As for the bigger MCU picture, She-Hulk’s egregious failure is a warning sign for Disney that the Marvel machine is in dire straits. The last three Marvel TV series, Moon Knight, Ms. Marvel and now She-Hulk, have been absolute disasters. The last three Disney/Marvel movies, Thor: Love and Thunder, Dr. Strange in the Multiverse of Madness and Eternals, have been equally abysmal.

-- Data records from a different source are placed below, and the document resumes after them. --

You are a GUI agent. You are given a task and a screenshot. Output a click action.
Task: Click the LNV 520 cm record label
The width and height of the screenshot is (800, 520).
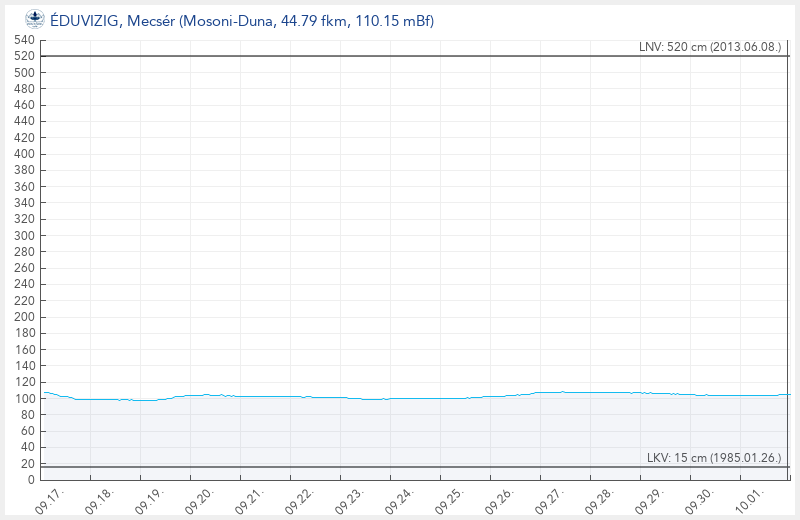pos(713,47)
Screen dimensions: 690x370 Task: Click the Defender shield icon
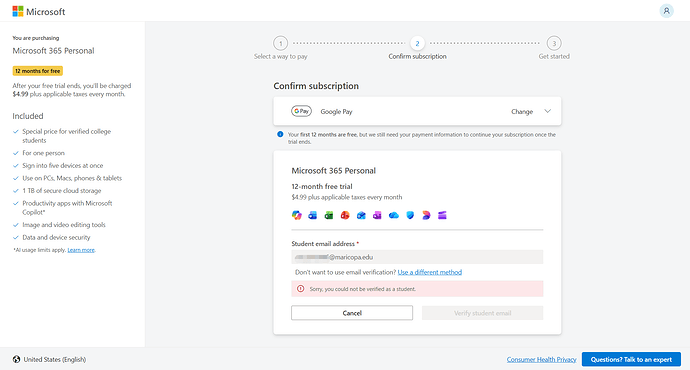pos(410,215)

Marvel is such a money maker that the ‘three strikes and you’re out’ rule does not apply, but it also doesn’t mean that Marvel is invincible. Black Panther: Wakanda Forever comes out in November and a lot is riding on it. The original Black Panther made a billion dollars, but this is a different time and different movie with Chadwick Boseman’s unfortunate death. If the advertising is to be believed, the new Black Panther is a woman, and the movie has the familiar stench of Disney once again pushing a socio-political agenda on to viewers. Will audiences flock to Wakanda Forever? Maybe. Or will audiences be less inclined to go out and see it because they’re tired of the relentless cultural propaganda? A distinct possibility. My guess is the film will do well…but not too well, and not well enough to cast concerns over Marvel’s future into the abyss.

As for the tv side of things, the slate of upcoming Marvel TV series does not look very promising. And if the shitty She-Hulk is any indication, Marvel TV has gone deep into the toilet and it’s going to take a Herculean effort to remove it from its dark and dank depths. Consider me not optimistic.